▶
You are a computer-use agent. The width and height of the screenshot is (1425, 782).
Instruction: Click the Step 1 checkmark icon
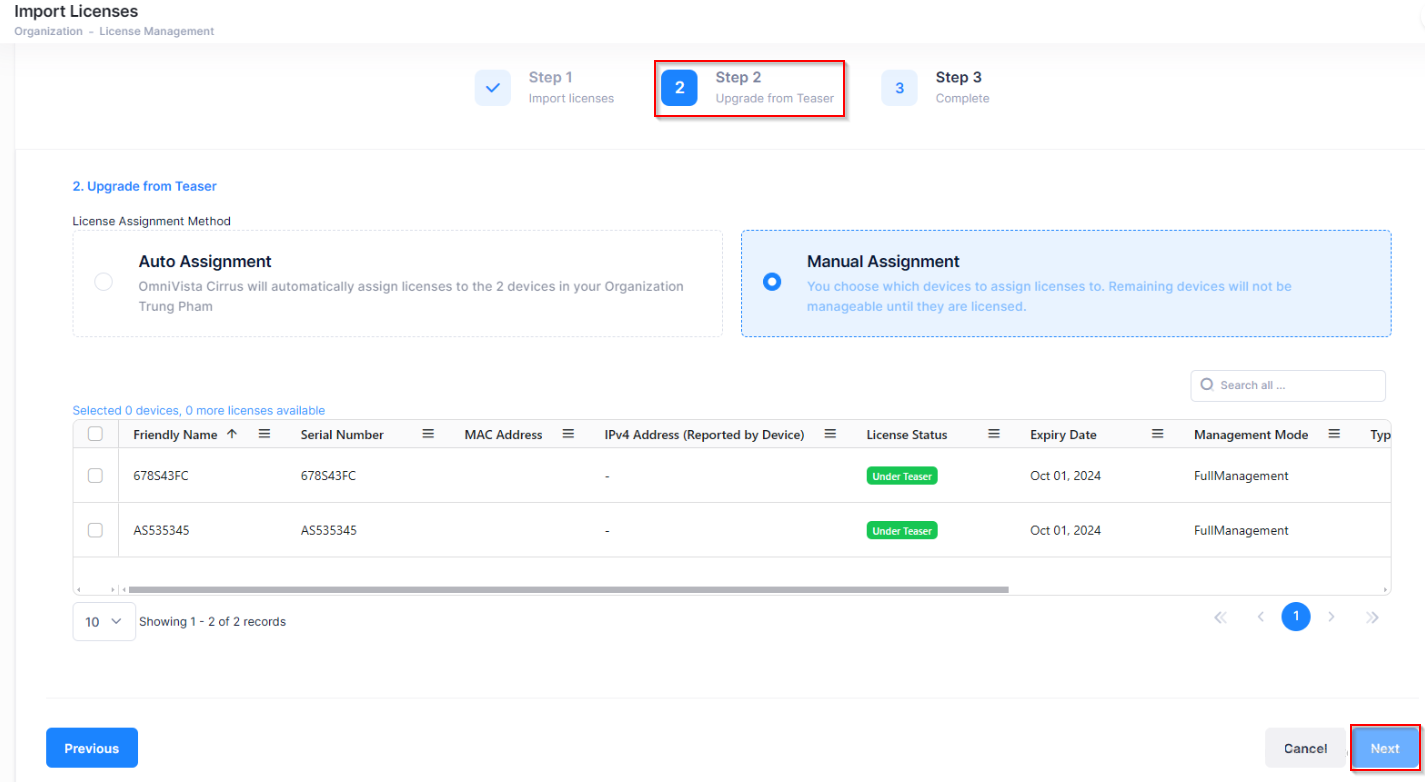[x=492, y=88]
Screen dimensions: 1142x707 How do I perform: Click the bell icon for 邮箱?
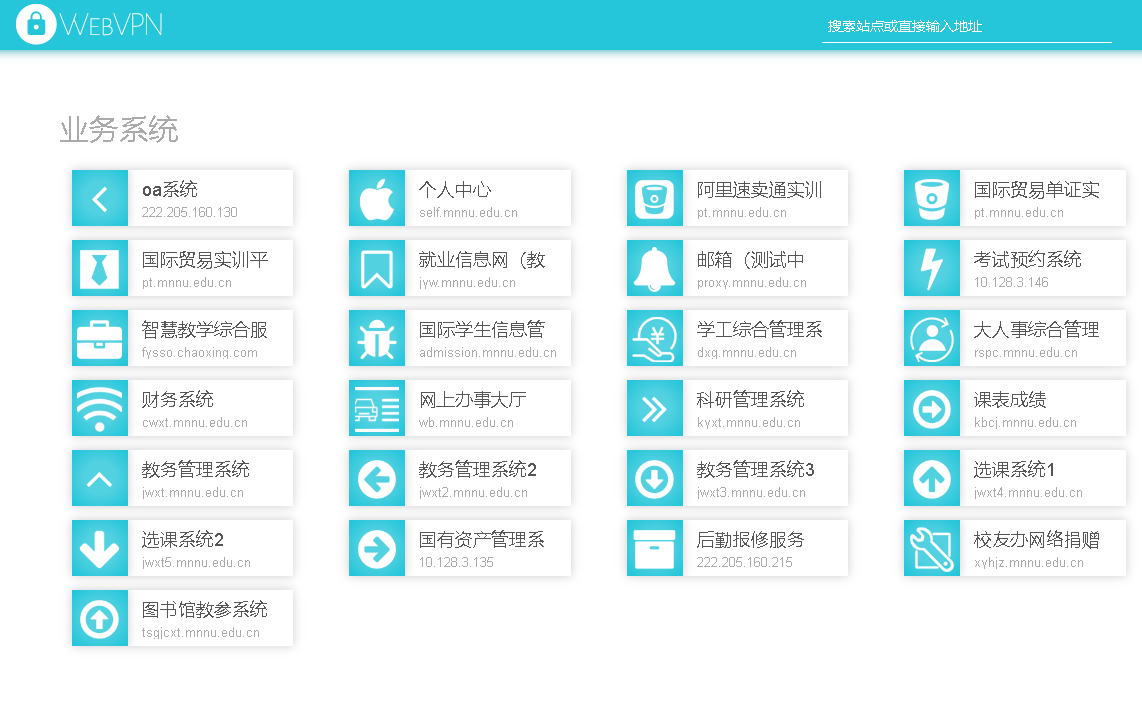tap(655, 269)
◀
TASK TO CARRY OUT:
Echo the data above line for line, character for character, and leave the pictures out of your answer.

TASK ANSWER:
You are a computer-use agent. The width and height of the screenshot is (1425, 782).
Instruction: Click the Step 1 checkmark icon
[x=492, y=88]
Screen dimensions: 1142x707 How do I perform: Click the bell icon for 邮箱?
tap(655, 269)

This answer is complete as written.